** BEGIN EXCERPT PROVIDED **

The Participatory Science Platform supports collaborative projects that bring together communities and scientists or technologists on research investigating a locally-important question or problem.
Dunedin’s students are finding out if seahorses and other wildlife are being disturbed by the dredging that is expanding Otago Harbour to fit larger ships.
Students from primary and secondary schools across Dunedin have been closely counting the different types of wildlife they find at seven different rocky seashore sites around Otago Harbour – from Acheron Point to Yellow Head.
The students are also measuring the amount of sediment (fine particles of soil and sand) that has moved to these sites, to see if it has come from the area’s recent increase in dredging.
Dredging is where the soil and sand at the bottom of the harbour gets sucked up and moved elsewhere. It prevents the Otago Harbour channel from becoming too shallow or narrow for boats to travel along, but creates plumes of sediment that spread and settle in other areas.
Recently, Port Otago has been given permission to make the channel deeper and wider so that bigger ships can travel down it.
“What will happen to the environment when we widen the channel?” asks Stone, a student at Sawyer Bay School. The students and Otago University’s marine scientists are hoping to find the answer, which Port Otago will use to help protect the channel’s environment.
The investigation began in 2016, when students and experts took a ‘snapshot’ as a starting point to track any changes over time. They did this by measuring the level of sediment and the amount and variety of wildlife at nine different locations from March through to June.
In 2017, the team continued to monitor at seven of the sites, but at a different time of the year – in June and August. This is to know how the shore looks during a different season, since seasonal variations might change the sediment levels and marine community, so the investigators need to make sure seasonal changes aren’t confused with changes caused by dredging.

** END EXCERPT PROVIDED **

* [PROMPT A]:
Reproduce the entries verbatim, from the line containing "This screenshot has width=900, height=465." through the last line of the entries, both included, with the pictures omitted.
* [PROMPT B]:
Write the next part of the text about students monitoring the effects of dredging in Otago Harbour, starting after its final sentence.

** BEGIN GIVEN ENTRIES **

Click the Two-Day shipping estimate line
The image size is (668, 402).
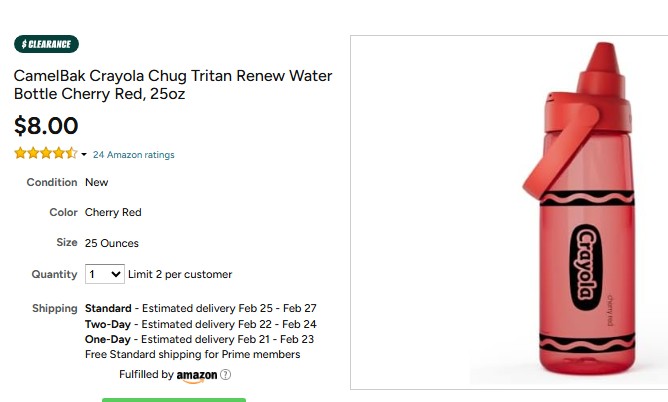point(200,324)
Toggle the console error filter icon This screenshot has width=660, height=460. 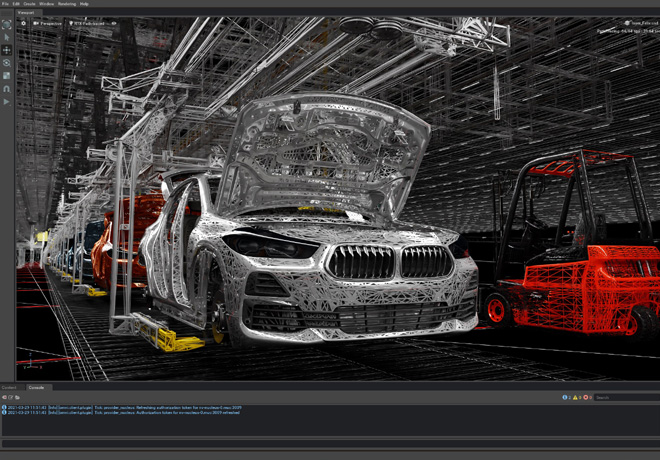click(x=586, y=397)
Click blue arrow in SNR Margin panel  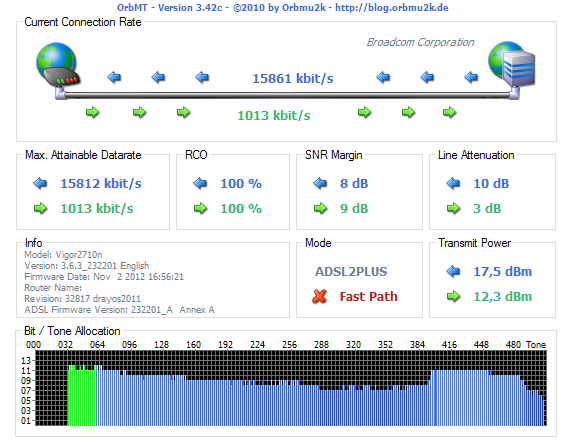[x=320, y=183]
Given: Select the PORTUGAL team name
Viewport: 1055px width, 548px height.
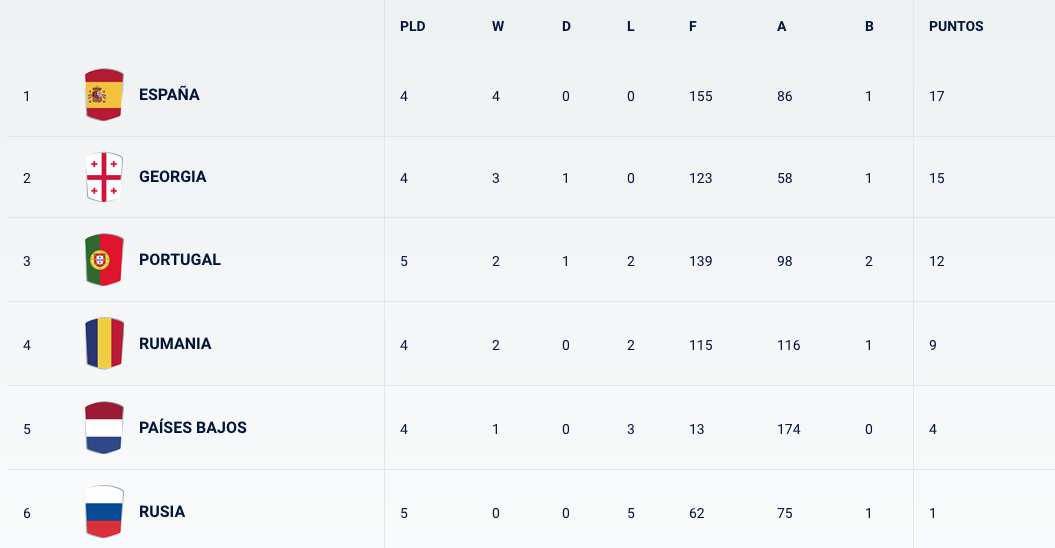Looking at the screenshot, I should 180,260.
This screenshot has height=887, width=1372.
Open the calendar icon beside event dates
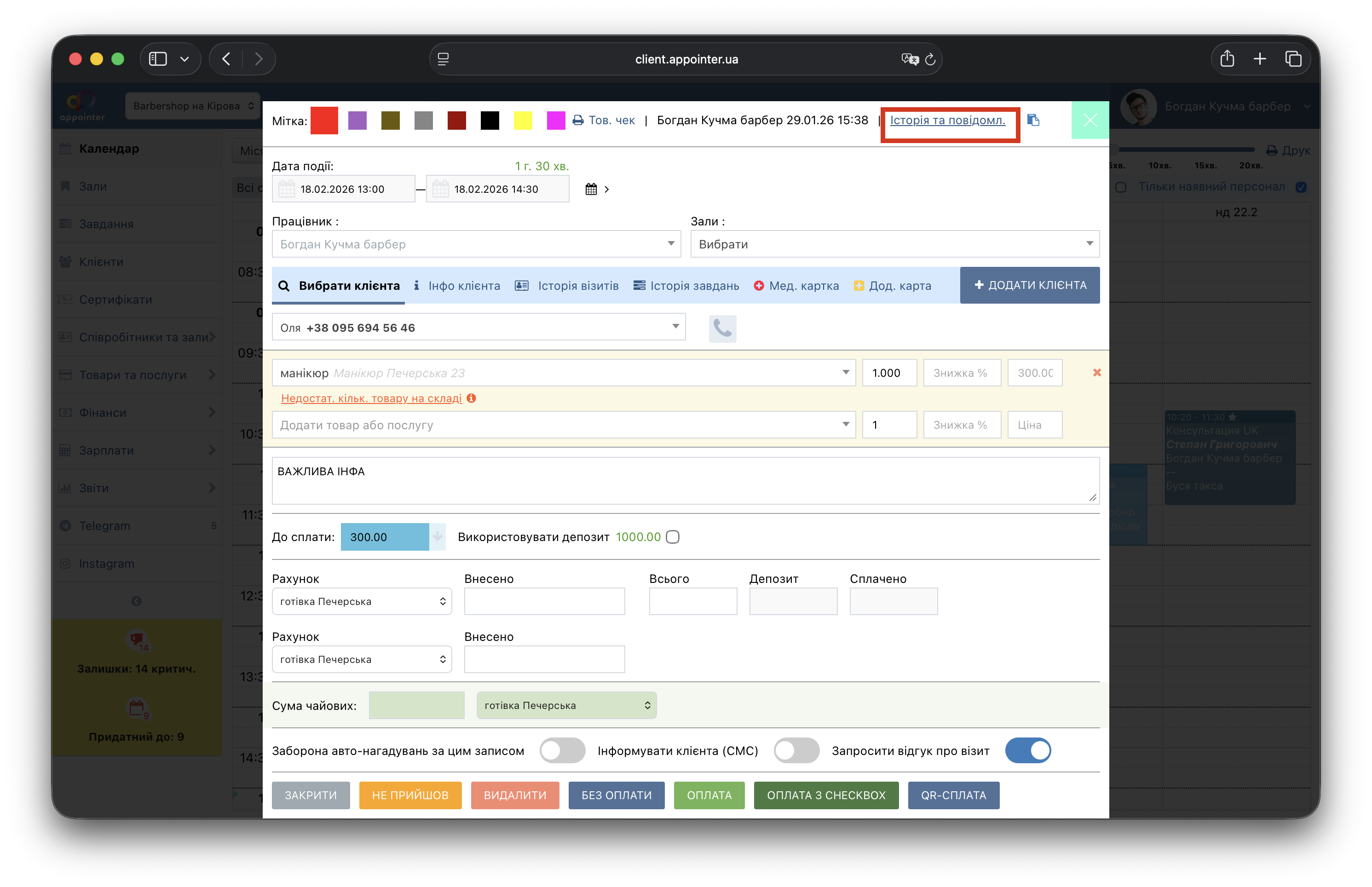tap(591, 189)
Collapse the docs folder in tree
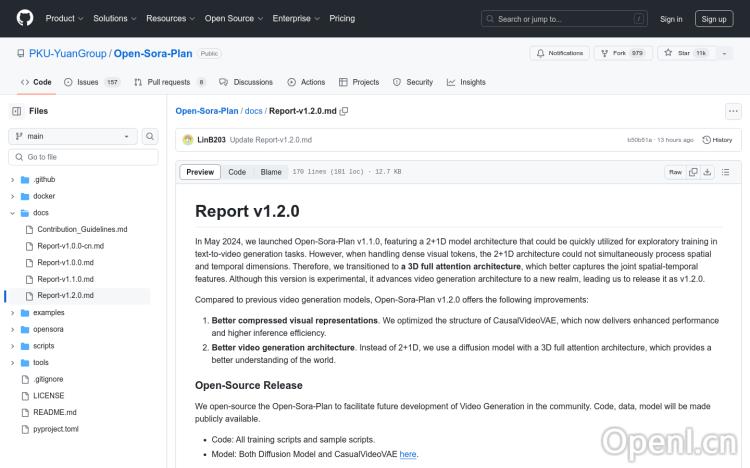750x468 pixels. (13, 213)
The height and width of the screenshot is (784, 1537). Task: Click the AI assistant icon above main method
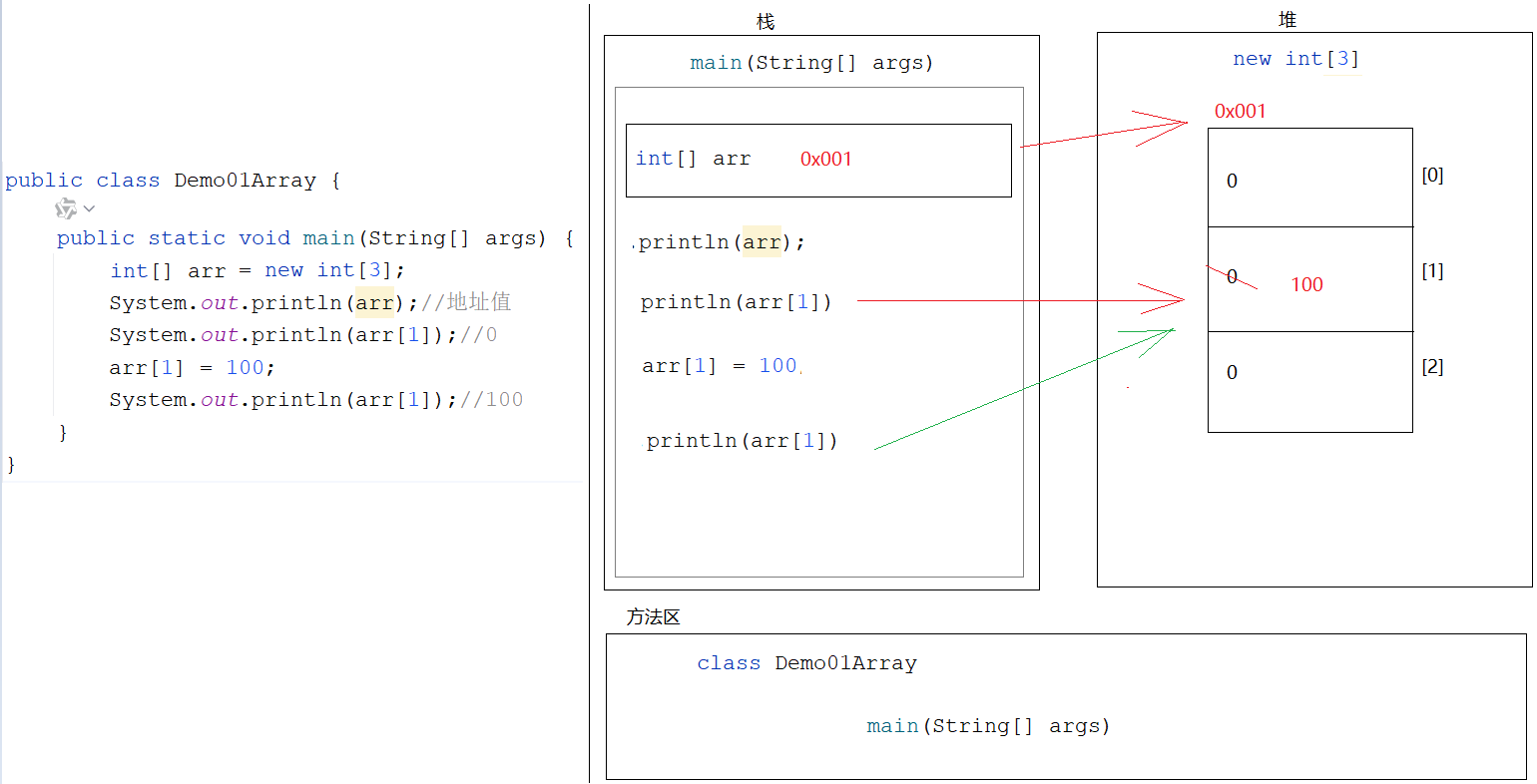point(66,208)
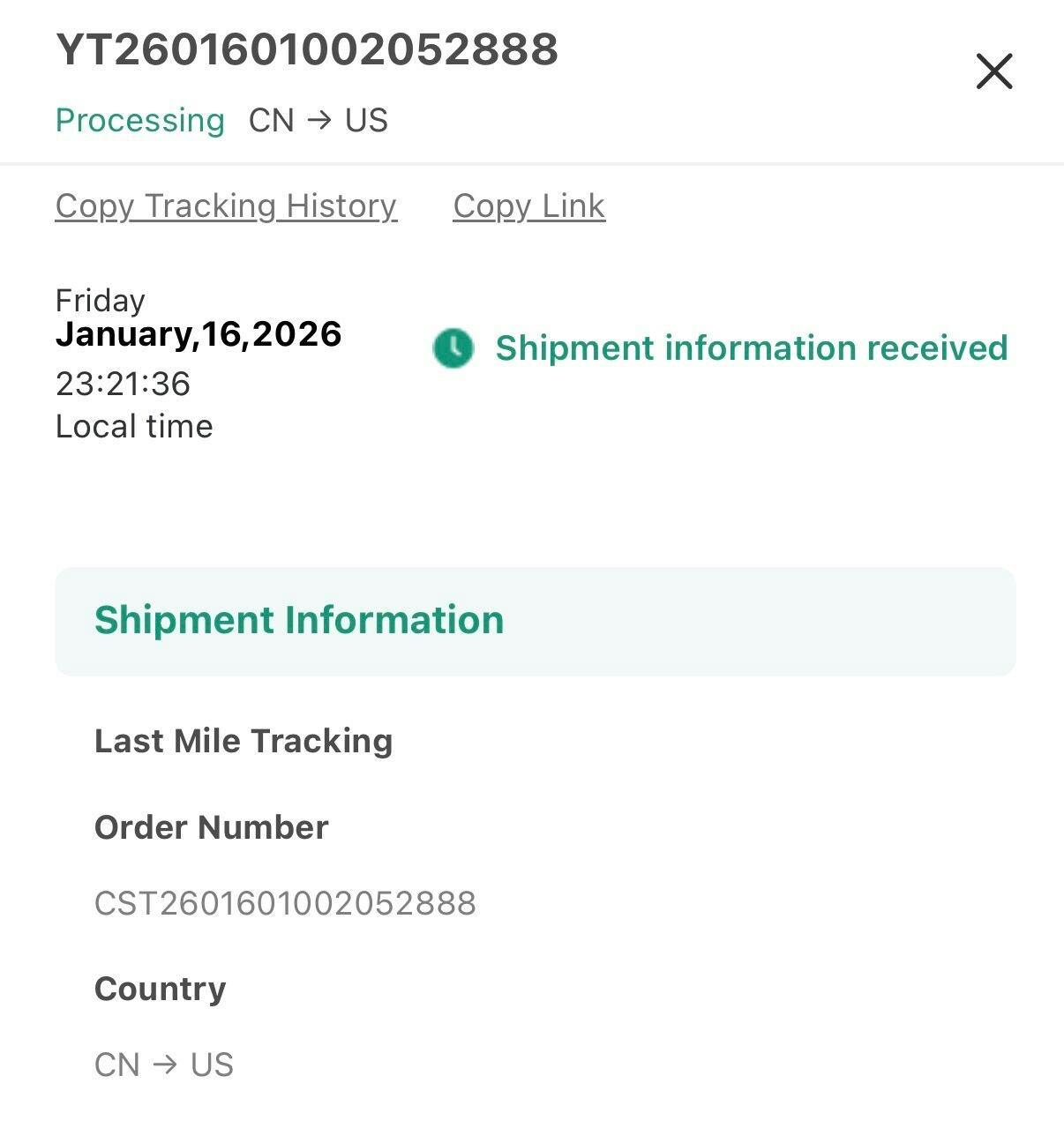Click the header route arrow beside Processing
The width and height of the screenshot is (1064, 1143).
(319, 120)
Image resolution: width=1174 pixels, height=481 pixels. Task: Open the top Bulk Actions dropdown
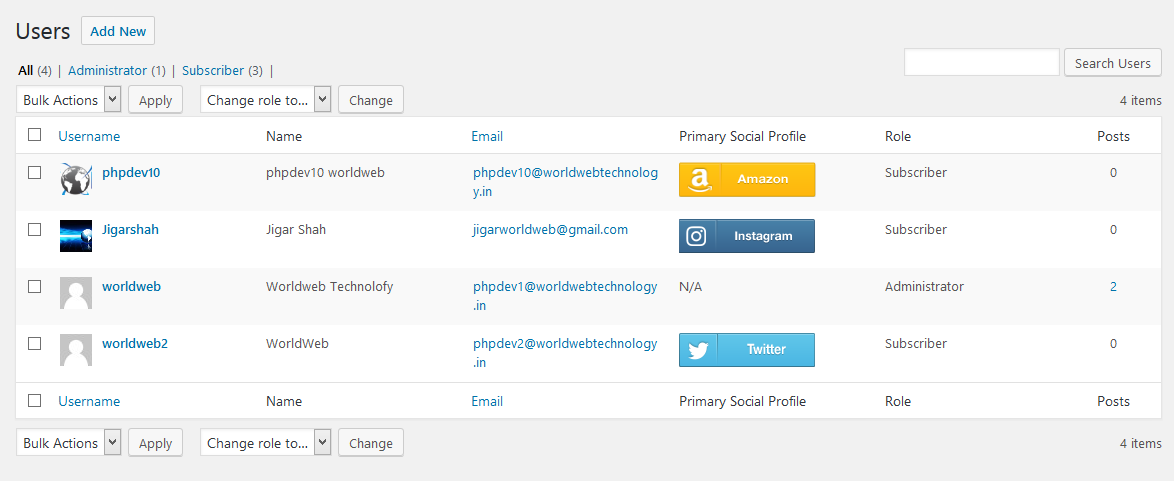coord(69,100)
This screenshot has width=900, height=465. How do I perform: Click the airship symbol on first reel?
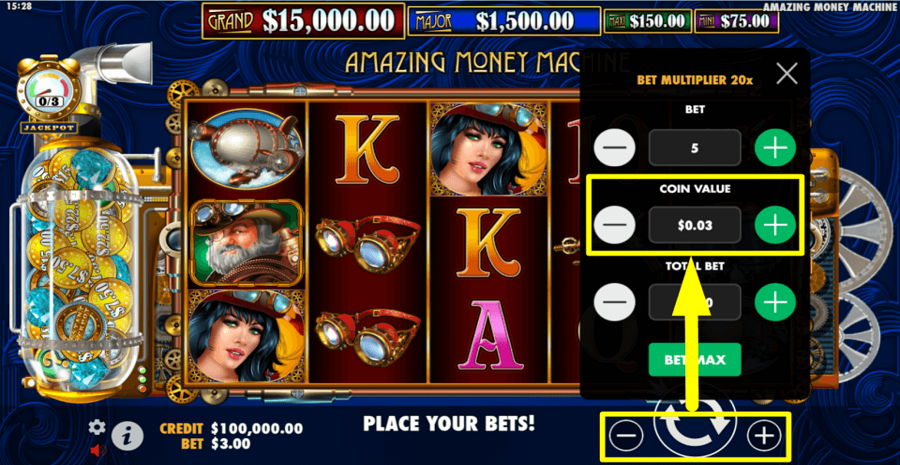click(246, 148)
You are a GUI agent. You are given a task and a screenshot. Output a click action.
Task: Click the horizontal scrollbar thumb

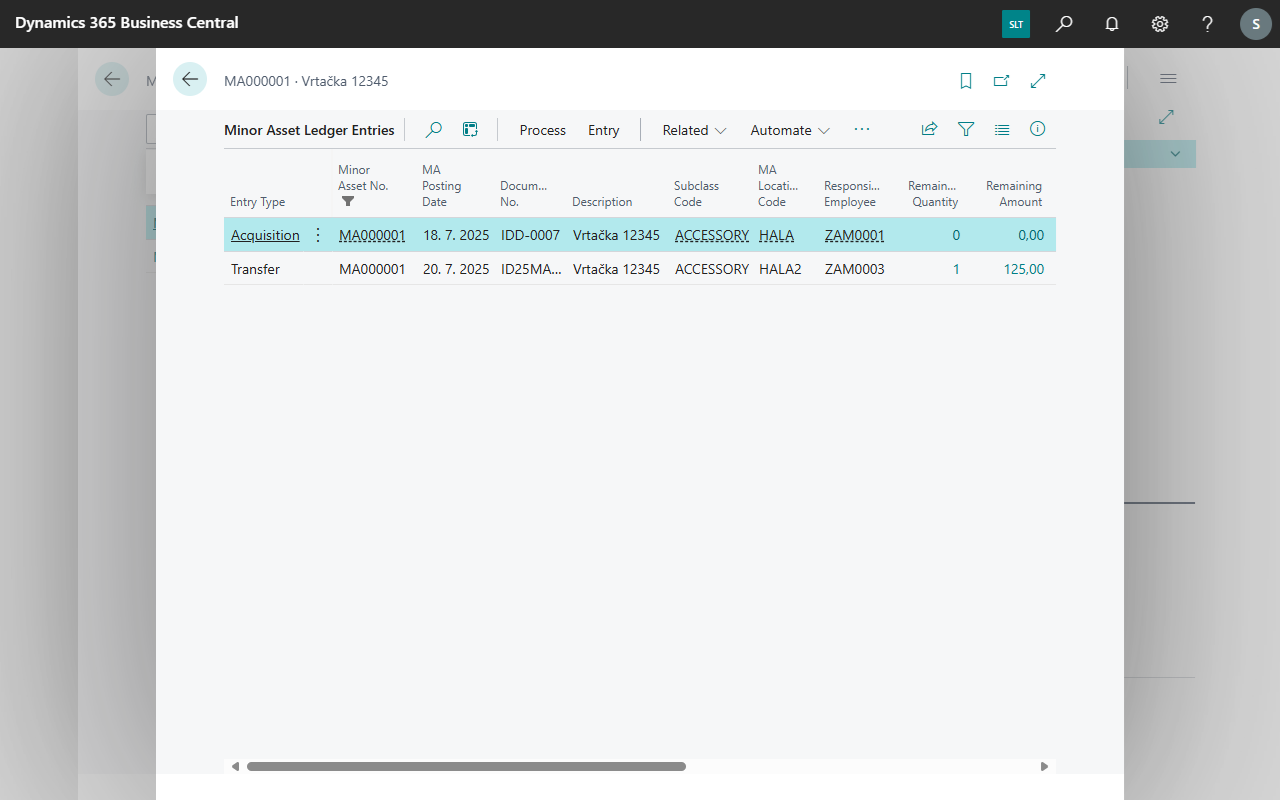pyautogui.click(x=466, y=767)
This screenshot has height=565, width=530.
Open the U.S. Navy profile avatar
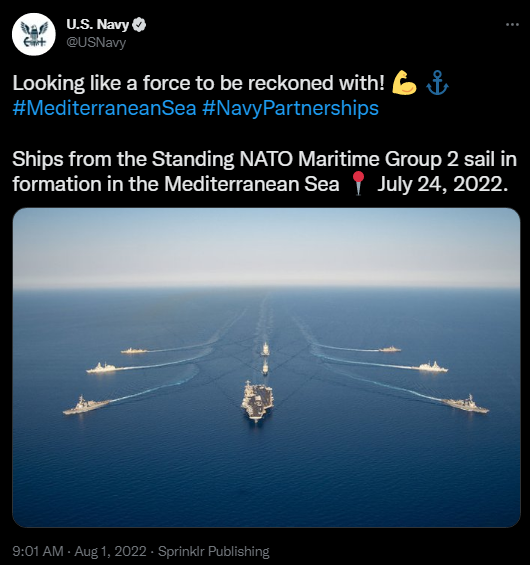pyautogui.click(x=34, y=34)
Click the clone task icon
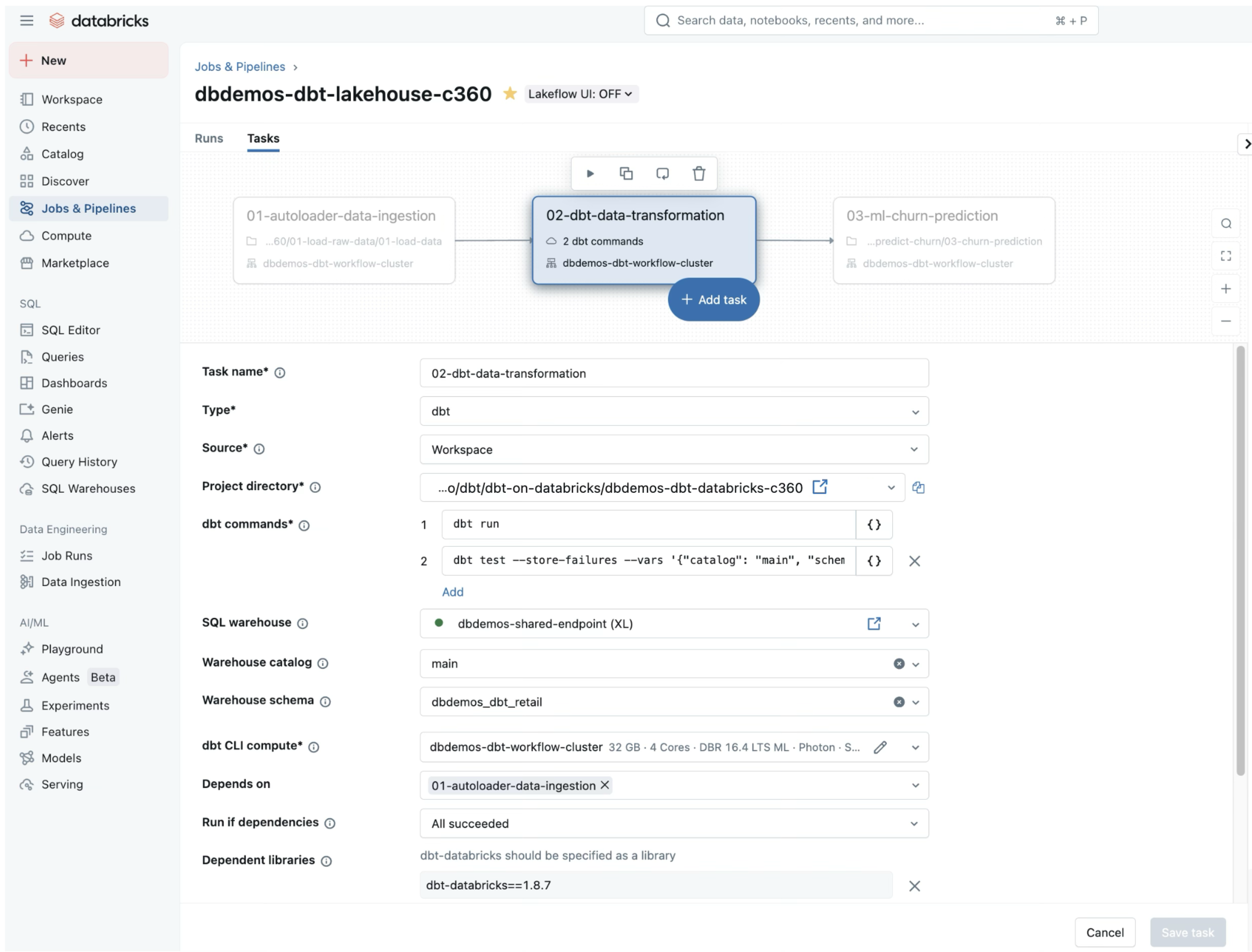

** END GIVEN ENTRIES **

* [RESPONSE A]:
This screenshot has width=900, height=465. How do I perform: Click the airship symbol on first reel?
click(246, 148)
You are a GUI agent. You are given a task and a screenshot. Output a click action.
Task: Click the horizontal scrollbar thumb

pyautogui.click(x=466, y=767)
This screenshot has height=565, width=530.
Open the U.S. Navy profile avatar
pyautogui.click(x=34, y=34)
Click the clone task icon

* [RESPONSE B]:
The students tested out different ways of measuring and comparing the amount of sediment – from using artificial grass to harvest the sediment before drying and weighing it, to visually recording how much sediment covered a 1-metre-square area. The team also developed a way of finding out how mildly or severely different species might be affected by sediment.
Even though these kids have only recently learnt the scientific techniques used to take the measurements, the accuracy of their results is on-par with the independent results from the scientists who also did surveys in the same areas.
With one exception: the students spotted more species than the scientists.
“We were surprised but very pleased to discover that the students are doing such a good job!” says project lead Sally Carson, who heads the New Zealand Marine Studies Centre at Otago University.
“I think this is partly because the kids don’t have a pre-existing idea of what they might find, so they’re more proactive and observant – looking under every rock and in every crevice – than scientists who are familiar with these environments.”
The students have found lots of unusual creatures, some of which are only found in Otago while others are rarely seen in other parts of the country.
Some students found an octopus, while others found a rare nudibranch. Another group found an unusual sea star that copies itself by tearing itself in half and growing back the lost half.
“Last year we didn’t find any fish but this time we saw some,” says 10-year-old Xanthe. “They were all hiding in their nests under the rocks where their eggs were.”
Skylar, 10, adds, “My favourite part was finding the brittle stars - they’re so cool.”
“It’s great to see how much Xanthe knows now,” says Daena, Xanthe’s mum. “We go for lots of coastal walks and she tells us about what lives there. It’s helped me become more aware of the things I’m treading on!”
Teens from Otago Girls’ High School even found two seahorses near Quarantine Island:
“I have never found live seahorses that close to the shore,” Sally says. “That’s very unusual.”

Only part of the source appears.